_Problem details_: Quote the rows between the line holding "Location (700, 133)" and the line holding "Manuel (721, 62)", inclusive, reproducing each one verbatim.

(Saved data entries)
::::
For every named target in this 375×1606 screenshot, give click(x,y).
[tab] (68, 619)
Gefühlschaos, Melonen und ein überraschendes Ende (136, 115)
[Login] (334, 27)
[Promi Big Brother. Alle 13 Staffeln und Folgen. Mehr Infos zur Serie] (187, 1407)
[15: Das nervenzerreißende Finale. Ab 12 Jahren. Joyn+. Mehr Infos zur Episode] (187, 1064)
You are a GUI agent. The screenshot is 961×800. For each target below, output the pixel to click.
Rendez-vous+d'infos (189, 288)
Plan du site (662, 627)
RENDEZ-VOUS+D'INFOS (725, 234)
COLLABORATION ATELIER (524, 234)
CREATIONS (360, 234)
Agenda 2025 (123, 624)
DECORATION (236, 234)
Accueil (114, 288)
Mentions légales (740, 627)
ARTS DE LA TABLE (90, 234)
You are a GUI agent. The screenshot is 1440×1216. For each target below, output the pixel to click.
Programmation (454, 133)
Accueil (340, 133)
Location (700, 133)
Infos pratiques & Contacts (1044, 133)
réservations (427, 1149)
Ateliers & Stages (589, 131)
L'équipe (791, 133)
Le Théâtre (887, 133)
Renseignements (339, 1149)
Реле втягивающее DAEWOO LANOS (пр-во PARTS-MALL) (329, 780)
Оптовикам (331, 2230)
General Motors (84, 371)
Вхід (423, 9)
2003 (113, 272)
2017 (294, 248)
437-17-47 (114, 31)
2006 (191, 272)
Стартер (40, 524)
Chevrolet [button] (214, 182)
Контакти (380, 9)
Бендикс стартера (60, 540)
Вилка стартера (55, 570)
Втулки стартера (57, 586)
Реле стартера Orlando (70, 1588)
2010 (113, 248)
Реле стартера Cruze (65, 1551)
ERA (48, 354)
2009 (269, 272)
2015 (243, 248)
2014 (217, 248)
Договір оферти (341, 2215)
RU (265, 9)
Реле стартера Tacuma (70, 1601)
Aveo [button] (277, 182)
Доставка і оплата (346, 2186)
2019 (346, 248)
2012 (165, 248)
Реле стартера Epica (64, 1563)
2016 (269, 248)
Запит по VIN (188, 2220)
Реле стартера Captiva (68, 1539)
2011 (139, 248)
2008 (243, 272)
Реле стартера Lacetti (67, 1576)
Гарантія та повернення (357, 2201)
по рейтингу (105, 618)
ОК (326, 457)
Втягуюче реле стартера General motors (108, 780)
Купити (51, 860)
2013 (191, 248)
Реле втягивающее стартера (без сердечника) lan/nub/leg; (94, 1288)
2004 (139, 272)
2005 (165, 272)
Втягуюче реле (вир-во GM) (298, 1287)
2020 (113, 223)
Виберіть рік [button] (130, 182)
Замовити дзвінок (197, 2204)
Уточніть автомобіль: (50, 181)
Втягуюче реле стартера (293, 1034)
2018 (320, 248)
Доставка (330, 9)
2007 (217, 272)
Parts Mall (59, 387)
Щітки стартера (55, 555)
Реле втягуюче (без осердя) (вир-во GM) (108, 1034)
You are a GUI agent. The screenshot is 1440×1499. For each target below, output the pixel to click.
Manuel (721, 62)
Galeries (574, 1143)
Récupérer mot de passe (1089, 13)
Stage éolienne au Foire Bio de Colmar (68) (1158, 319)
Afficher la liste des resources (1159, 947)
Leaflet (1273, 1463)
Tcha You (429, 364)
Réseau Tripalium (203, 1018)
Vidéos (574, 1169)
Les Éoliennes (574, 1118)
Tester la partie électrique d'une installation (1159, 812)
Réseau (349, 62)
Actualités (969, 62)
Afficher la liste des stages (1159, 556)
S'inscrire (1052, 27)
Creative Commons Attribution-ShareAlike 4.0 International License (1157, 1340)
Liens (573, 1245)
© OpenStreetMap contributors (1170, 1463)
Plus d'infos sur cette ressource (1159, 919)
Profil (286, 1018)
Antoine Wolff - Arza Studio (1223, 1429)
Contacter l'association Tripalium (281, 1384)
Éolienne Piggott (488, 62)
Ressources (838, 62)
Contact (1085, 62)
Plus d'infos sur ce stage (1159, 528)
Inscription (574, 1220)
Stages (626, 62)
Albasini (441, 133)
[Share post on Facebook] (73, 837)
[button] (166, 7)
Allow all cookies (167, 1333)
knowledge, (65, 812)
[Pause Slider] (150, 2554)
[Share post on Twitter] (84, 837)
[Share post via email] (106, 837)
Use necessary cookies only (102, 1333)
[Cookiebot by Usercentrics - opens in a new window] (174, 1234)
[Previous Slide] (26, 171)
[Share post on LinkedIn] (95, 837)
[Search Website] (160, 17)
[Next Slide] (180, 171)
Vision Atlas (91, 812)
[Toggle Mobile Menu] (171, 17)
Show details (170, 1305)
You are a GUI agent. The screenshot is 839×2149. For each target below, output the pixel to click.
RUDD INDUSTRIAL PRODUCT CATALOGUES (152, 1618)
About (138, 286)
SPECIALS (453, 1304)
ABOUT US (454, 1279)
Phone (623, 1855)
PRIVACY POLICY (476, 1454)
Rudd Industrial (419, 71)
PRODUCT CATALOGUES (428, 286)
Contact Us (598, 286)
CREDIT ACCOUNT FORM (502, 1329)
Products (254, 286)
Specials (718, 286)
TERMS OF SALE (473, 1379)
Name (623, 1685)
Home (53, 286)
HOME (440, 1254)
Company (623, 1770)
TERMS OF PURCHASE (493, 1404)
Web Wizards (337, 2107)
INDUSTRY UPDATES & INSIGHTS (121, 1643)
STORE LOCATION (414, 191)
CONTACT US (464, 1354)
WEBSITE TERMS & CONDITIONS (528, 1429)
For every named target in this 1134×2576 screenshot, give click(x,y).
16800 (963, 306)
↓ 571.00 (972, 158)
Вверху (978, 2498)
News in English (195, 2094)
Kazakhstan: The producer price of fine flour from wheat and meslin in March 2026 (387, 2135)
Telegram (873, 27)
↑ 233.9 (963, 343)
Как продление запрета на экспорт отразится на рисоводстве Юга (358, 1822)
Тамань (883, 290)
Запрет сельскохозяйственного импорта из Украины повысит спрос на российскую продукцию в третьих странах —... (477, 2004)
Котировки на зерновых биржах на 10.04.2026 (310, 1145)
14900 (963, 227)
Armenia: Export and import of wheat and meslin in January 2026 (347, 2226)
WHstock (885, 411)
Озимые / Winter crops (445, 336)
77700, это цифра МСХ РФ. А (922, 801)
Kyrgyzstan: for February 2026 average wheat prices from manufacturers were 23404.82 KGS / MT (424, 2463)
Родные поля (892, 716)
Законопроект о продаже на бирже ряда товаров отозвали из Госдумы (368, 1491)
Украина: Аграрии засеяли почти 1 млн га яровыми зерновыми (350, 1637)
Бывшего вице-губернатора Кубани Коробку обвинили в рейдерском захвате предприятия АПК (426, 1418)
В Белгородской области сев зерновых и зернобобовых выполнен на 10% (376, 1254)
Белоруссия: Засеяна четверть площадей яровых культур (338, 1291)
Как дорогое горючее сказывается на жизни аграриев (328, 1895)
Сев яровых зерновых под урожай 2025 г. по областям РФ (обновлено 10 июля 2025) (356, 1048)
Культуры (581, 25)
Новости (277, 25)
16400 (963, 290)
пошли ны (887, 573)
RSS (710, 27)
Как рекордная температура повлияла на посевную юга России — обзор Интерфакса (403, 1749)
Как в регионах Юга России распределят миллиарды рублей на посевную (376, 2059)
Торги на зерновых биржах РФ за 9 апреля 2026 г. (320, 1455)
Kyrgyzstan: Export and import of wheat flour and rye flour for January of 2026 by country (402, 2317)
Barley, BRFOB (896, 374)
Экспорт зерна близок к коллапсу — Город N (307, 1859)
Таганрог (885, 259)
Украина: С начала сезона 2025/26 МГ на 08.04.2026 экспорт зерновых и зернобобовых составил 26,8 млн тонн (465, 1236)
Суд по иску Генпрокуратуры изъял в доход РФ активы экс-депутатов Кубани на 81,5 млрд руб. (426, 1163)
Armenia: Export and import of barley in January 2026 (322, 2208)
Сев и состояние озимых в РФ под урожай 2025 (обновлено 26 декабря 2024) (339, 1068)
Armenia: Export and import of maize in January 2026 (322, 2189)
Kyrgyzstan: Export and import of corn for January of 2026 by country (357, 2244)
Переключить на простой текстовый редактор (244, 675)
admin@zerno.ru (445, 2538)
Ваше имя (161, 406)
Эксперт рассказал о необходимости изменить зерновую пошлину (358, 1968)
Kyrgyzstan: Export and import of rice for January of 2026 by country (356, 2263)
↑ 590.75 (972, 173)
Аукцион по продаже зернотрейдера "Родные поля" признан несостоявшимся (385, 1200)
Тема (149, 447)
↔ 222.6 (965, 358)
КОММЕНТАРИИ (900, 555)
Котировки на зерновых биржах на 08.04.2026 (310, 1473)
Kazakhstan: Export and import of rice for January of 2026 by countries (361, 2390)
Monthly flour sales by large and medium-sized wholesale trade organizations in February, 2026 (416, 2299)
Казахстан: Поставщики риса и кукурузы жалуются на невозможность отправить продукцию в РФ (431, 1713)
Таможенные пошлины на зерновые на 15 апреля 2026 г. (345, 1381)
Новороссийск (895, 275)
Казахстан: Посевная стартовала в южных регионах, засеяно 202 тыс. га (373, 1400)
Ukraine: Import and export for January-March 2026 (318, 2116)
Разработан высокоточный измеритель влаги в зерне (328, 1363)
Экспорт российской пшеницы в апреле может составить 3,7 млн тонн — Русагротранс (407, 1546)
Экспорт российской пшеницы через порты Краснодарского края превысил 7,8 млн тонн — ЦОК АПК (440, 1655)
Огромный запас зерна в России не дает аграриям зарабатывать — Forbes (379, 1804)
::::
_Solution to this problem_:
Location (700, 133)
Infos pratiques & Contacts (1044, 133)
réservations (427, 1149)
Ateliers & Stages (589, 131)
L'équipe (791, 133)
Le Théâtre (887, 133)
Renseignements (339, 1149)
Реле втягивающее DAEWOO LANOS (пр-во PARTS-MALL) (329, 780)
Оптовикам (331, 2230)
General Motors (84, 371)
Вхід (423, 9)
2003 (113, 272)
2017 (294, 248)
437-17-47 (114, 31)
2006 (191, 272)
Стартер (40, 524)
Chevrolet [button] (214, 182)
Контакти (380, 9)
Бендикс стартера (60, 540)
Вилка стартера (55, 570)
Втулки стартера (57, 586)
Реле стартера Orlando (70, 1588)
2010 (113, 248)
Реле стартера Cruze (65, 1551)
ERA (48, 354)
2009 (269, 272)
2015 (243, 248)
2014 (217, 248)
Договір оферти (341, 2215)
RU (265, 9)
Реле стартера Tacuma (70, 1601)
Aveo [button] (277, 182)
Доставка і оплата (346, 2186)
2019 (346, 248)
2012 (165, 248)
Реле стартера Epica (64, 1563)
2016 (269, 248)
Запит по VIN (188, 2220)
Реле стартера Captiva (68, 1539)
2011 (139, 248)
2008 (243, 272)
Реле стартера Lacetti (67, 1576)
Гарантія та повернення (357, 2201)
по рейтингу (105, 618)
ОК (326, 457)
Втягуюче реле стартера General motors (108, 780)
Купити (51, 860)
2013 (191, 248)
Реле втягивающее стартера (без сердечника) lan/nub/leg; (94, 1288)
2004 (139, 272)
2005 (165, 272)
Втягуюче реле (вир-во GM) (298, 1287)
2020 (113, 223)
Виберіть рік [button] (130, 182)
Замовити дзвінок (197, 2204)
Уточніть автомобіль: (50, 181)
Втягуюче реле стартера (293, 1034)
2018 (320, 248)
Доставка (330, 9)
2007 (217, 272)
Parts Mall (59, 387)
Щітки стартера (55, 555)
Реле втягуюче (без осердя) (вир-во GM) (108, 1034)
You are a GUI agent. The screenshot is 1440×1499. For each target below, output the pixel to click.
Manuel (721, 62)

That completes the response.